JP: The academic mentioned above who accuses you of whitewashing government crimes points to a story you did about how sanctions are damaging Syria’s economy. I’m not sure how the latter leads to the former. But maybe you can elaborate.
RK: I don’t deny the Syrian government is killing people. I’ve seen the results of their bombings. They bomb everything. It’s an overwhelming indiscriminate level of violence against opposition areas. And the opposition has killed tens of thousands of government soldiers. This is a two-sided war. I have been saying this is a two-sided war.
But the charts saying the government is responsible for 95 per cent of all the killings shouldn’t be believed. If the government has killed 95 per cent of the civilians, then the side of the war that has al-Qaeda in it has killed only government forces and is the noblest fighting force in history. I don’t whitewash the government’s atrocities. I have said something that’s obvious—there are two sides fighting and two sides killing civilians.

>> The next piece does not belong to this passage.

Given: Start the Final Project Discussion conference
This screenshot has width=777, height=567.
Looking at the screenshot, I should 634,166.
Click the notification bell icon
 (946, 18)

JP: Al-Qaeda is famous for anti-civilian operations. But let’s continue about the sanctions.
RK: I wrote a report that said that sanctions are destructive to civilians. I am not ashamed for reporting on that. People have tried to distort my reporting on sanctions by saying it whitewashes government atrocities. The sanctions have destroyed Syria’s economy and made it really difficult to get humanitarian aid in one of the biggest humanitarian catastrophes. The U.S. has flooded Syria with weapons and money for armed groups while sanctioning humanitarian aid to people caught in the crossfire. That’s something that should be opposed. Stephen Zunes wrote about the sanctions against Iraq and how awful they were. He’s saying I whitewash the regime for having the same position on the Syria sanctions, which have by the way denied cancer meds to children in Syria. The hypocrisy is cartoonish. People who opposed sanctions on Iraq are attacking me for having the same position.
JP: It is really bizarre because if opposing the sanctions on Syria makes you an Assad apologist, opposing the sanctions on Iraq must make you a Saddam apologist, and Saddam is not someone these people would want to be associated with any more than Assad.

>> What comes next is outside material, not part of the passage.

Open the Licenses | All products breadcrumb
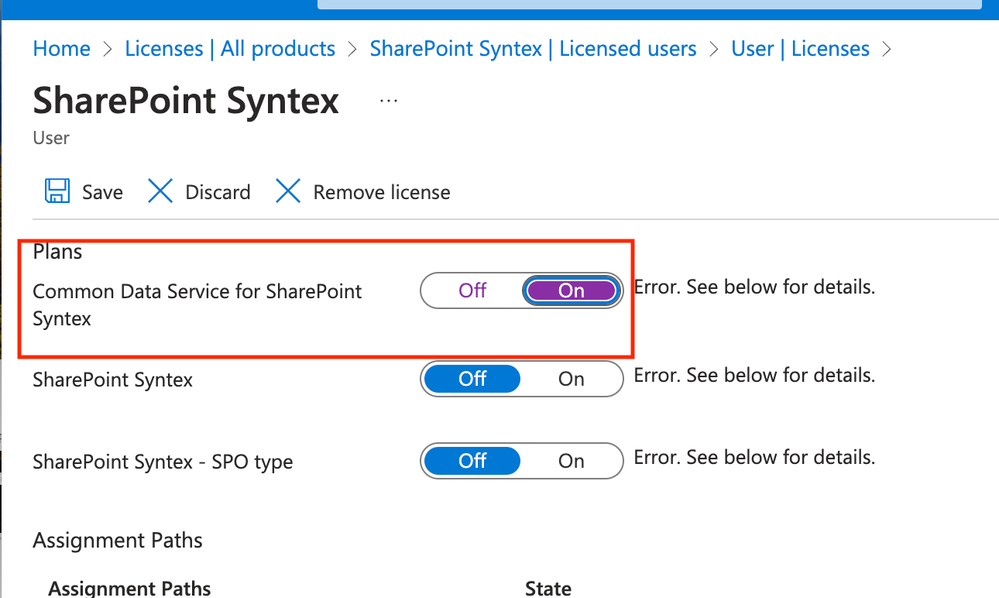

RK: I think the difference is this: The U.S. invaded Iraq with tens of thousands of American soldiers. Syria has been a proxy war where the U.S. outsourced to Salafi jihadist groups. So people don’t see it as a war on Syria.
JP: To conclude, I see four things here:
- A set of assessments about you have specific issues like the Damascus water supply, the extent of non-Islamist armed groups and popular support for the opposition, and the impact of the sanctions;
- A set of political views you hold that are fairly common among leftists including strong support for secularism, opposition to Wahhabi and Salafi ideologies, and scepticism of even mainstream human rights organizations when they present claims that go beyond the evidence they present;
- A set of statements about you that are false (e.g. that you “defend attacks against civilians,” “went on an Assad-sponsored PR tour,” etc.).
- Mixing all these together to talk about your “views” as if you hold discriminatory views about defined groups of people.
But you don’t. You are a leftist supporter of equal rights for all and a holder of unequivocal anti-discrimination views. Nobody should be doing #3 and #4, and if people have issues with #1 and #2, we should be debating those on the merits.